Metadata-Version: 2.4
Name: zen-fronts
Version: 1.0.5
Summary: Async Multi Objective Hyperparameter PBT (fast-cython, parameterless)
License-Expression: MIT
Project-URL: Homepage, https://github.com/TovarnovM/zen_fronts
Project-URL: Repository, https://github.com/TovarnovM/zen_fronts
Project-URL: Issues, https://github.com/TovarnovM/zen_fronts/issues
Requires-Python: >=3.10
Description-Content-Type: text/markdown
License-File: LICENSE
Requires-Dist: numpy>=1.23
Requires-Dist: owrf1d>=1.0.4
Provides-Extra: dev
Requires-Dist: pytest>=7.0; extra == "dev"
Requires-Dist: hypothesis>=6.100; extra == "dev"
Requires-Dist: ruff>=0.4; extra == "dev"
Requires-Dist: Cython>=3.0; extra == "dev"
Requires-Dist: numpy>=1.23; extra == "dev"
Requires-Dist: build; extra == "dev"
Requires-Dist: twine; extra == "dev"
Requires-Dist: setuptools; extra == "dev"
Provides-Extra: examples
Requires-Dist: matplotlib>=3.8; extra == "examples"
Requires-Dist: numpy>=1.26; extra == "examples"
Dynamic: license-file

# ZenFronts

**ZenFronts** is a compact facade for **asynchronous, noisy, multi-objective population management** (Population-Based Training style), built around a **Cython-accelerated Monte Carlo Pareto-ranking kernel**.

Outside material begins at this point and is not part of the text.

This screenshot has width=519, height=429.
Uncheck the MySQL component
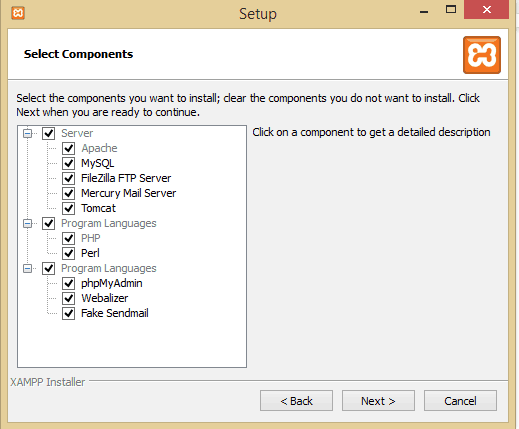69,163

ZenFronts targets the operational regime where:

* objective signals arrive **asynchronously** (partial metric updates are common),
* objective values are **stochastic** (noise, heavy tails, drift),
* selection must be **reproducible** (deterministic under a fixed seed),
* one wants a clear and auditable separation between **evaluation**, **state**, and **selection**.

ZenFronts does not prescribe a particular optimizer. Instead, it provides a rigorously defined, high-throughput **selection engine** and a small, policy-driven API to manage a population.

---

## Visual intuition

The figure below shows a typical snapshot produced by `examples/demo_noisy_zdt1_snapshots.py`.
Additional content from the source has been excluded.